Stated problem
Update the rows below by replacing every instance of "Where should I click to:" with "Which spot should I click to:", leaving everything else unchanged.

Items from a dataset
= = =
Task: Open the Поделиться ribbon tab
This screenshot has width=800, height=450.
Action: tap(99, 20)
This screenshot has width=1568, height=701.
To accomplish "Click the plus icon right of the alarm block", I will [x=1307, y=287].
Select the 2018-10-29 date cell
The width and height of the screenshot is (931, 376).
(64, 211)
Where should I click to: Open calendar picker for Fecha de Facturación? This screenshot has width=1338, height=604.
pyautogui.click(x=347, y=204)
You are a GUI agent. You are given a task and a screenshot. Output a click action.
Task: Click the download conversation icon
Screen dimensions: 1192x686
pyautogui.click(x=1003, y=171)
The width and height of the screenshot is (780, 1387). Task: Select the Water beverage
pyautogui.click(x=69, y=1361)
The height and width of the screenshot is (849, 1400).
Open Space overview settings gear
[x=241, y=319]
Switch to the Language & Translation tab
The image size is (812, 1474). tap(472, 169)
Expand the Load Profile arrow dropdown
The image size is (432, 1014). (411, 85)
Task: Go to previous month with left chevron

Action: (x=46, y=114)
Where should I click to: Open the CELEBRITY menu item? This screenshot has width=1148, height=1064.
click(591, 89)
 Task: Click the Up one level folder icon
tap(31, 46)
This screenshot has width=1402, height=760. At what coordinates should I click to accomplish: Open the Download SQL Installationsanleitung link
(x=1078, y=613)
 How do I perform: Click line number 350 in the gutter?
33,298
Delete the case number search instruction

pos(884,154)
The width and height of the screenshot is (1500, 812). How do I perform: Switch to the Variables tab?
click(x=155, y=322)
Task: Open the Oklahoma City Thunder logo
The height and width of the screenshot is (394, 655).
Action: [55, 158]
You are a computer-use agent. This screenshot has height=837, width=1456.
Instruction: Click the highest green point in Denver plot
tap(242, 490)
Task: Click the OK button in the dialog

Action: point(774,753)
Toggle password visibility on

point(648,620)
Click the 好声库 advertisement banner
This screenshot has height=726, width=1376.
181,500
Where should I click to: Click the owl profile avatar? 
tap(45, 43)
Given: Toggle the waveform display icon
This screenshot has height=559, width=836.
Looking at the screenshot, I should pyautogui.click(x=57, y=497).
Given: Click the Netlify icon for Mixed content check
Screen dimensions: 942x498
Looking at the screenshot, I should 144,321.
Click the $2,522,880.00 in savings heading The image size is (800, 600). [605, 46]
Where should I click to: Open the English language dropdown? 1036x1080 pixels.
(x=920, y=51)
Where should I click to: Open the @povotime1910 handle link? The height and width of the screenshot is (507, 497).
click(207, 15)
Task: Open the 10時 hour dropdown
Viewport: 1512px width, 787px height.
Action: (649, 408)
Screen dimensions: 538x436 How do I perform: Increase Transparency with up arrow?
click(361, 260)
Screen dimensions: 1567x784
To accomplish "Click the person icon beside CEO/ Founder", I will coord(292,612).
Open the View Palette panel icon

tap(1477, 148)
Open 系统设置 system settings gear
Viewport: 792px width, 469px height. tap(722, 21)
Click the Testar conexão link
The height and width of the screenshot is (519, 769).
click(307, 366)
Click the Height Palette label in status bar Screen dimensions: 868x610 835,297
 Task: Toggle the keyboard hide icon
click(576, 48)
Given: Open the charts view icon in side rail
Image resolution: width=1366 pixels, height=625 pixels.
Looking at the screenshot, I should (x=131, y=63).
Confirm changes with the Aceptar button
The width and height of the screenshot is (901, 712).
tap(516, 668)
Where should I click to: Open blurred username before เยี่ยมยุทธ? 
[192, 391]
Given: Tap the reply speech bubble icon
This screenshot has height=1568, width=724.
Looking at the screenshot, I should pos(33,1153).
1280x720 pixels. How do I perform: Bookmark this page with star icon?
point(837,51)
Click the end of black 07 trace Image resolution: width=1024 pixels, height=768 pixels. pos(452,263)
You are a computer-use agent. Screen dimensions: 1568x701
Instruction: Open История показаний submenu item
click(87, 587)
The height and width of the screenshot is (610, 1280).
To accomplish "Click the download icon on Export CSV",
= = =
The result
Task: Open the Поделиться ribbon tab
This screenshot has width=800, height=450.
Action: tap(99, 20)
This screenshot has width=1568, height=701.
To accomplish "Click the plus icon right of the alarm block", I will [x=1307, y=287].
Select the 2018-10-29 date cell
The width and height of the screenshot is (931, 376).
(64, 211)
Which spot should I click to: Open calendar picker for Fecha de Facturación? This screenshot has width=1338, height=604.
pyautogui.click(x=347, y=204)
You are a GUI agent. You are given a task and a screenshot. Output a click action.
Task: Click the download conversation icon
Screen dimensions: 1192x686
pyautogui.click(x=1003, y=171)
The width and height of the screenshot is (780, 1387). Task: Select the Water beverage
pyautogui.click(x=69, y=1361)
The height and width of the screenshot is (849, 1400).
Open Space overview settings gear
[x=241, y=319]
Switch to the Language & Translation tab
The image size is (812, 1474). tap(472, 169)
Expand the Load Profile arrow dropdown
The image size is (432, 1014). (411, 85)
Task: Go to previous month with left chevron

Action: (x=46, y=114)
Which spot should I click to: Open the CELEBRITY menu item? This screenshot has width=1148, height=1064.
click(591, 89)
 Task: Click the Up one level folder icon
tap(31, 46)
This screenshot has width=1402, height=760. At what coordinates should I click to accomplish: Open the Download SQL Installationsanleitung link
(x=1078, y=613)
 How do I perform: Click line number 350 in the gutter?
33,298
Delete the case number search instruction

pos(884,154)
The width and height of the screenshot is (1500, 812). How do I perform: Switch to the Variables tab?
click(x=155, y=322)
Task: Open the Oklahoma City Thunder logo
The height and width of the screenshot is (394, 655).
Action: [55, 158]
You are a computer-use agent. This screenshot has height=837, width=1456.
Instruction: Click the highest green point in Denver plot
tap(242, 490)
Task: Click the OK button in the dialog

Action: point(774,753)
Toggle password visibility on

point(648,620)
Click the 好声库 advertisement banner
This screenshot has height=726, width=1376.
181,500
Which spot should I click to: Click the owl profile avatar? 
tap(45, 43)
Given: Toggle the waveform display icon
This screenshot has height=559, width=836.
Looking at the screenshot, I should pyautogui.click(x=57, y=497).
Given: Click the Netlify icon for Mixed content check
Screen dimensions: 942x498
Looking at the screenshot, I should 144,321.
Click the $2,522,880.00 in savings heading The image size is (800, 600). [605, 46]
Which spot should I click to: Open the English language dropdown? 1036x1080 pixels.
(x=920, y=51)
Which spot should I click to: Open the @povotime1910 handle link? The height and width of the screenshot is (507, 497).
click(207, 15)
Task: Open the 10時 hour dropdown
Viewport: 1512px width, 787px height.
Action: (649, 408)
Screen dimensions: 538x436 How do I perform: Increase Transparency with up arrow?
click(361, 260)
Screen dimensions: 1567x784
To accomplish "Click the person icon beside CEO/ Founder", I will coord(292,612).
Open the View Palette panel icon

tap(1477, 148)
Open 系统设置 system settings gear
Viewport: 792px width, 469px height. tap(722, 21)
Click the Testar conexão link
The height and width of the screenshot is (519, 769).
click(307, 366)
Click the Height Palette label in status bar Screen dimensions: 868x610 835,297
 Task: Toggle the keyboard hide icon
click(576, 48)
Given: Open the charts view icon in side rail
Image resolution: width=1366 pixels, height=625 pixels.
Looking at the screenshot, I should (x=131, y=63).
Confirm changes with the Aceptar button
The width and height of the screenshot is (901, 712).
tap(516, 668)
Which spot should I click to: Open blurred username before เยี่ยมยุทธ? 
[192, 391]
Given: Tap the reply speech bubble icon
This screenshot has height=1568, width=724.
Looking at the screenshot, I should pos(33,1153).
1280x720 pixels. How do I perform: Bookmark this page with star icon?
point(837,51)
Click the end of black 07 trace Image resolution: width=1024 pixels, height=768 pixels. pos(452,263)
You are a computer-use agent. Screen dimensions: 1568x701
Instruction: Open История показаний submenu item
click(87, 587)
The height and width of the screenshot is (610, 1280).
To accomplish "Click the download icon on Export CSV",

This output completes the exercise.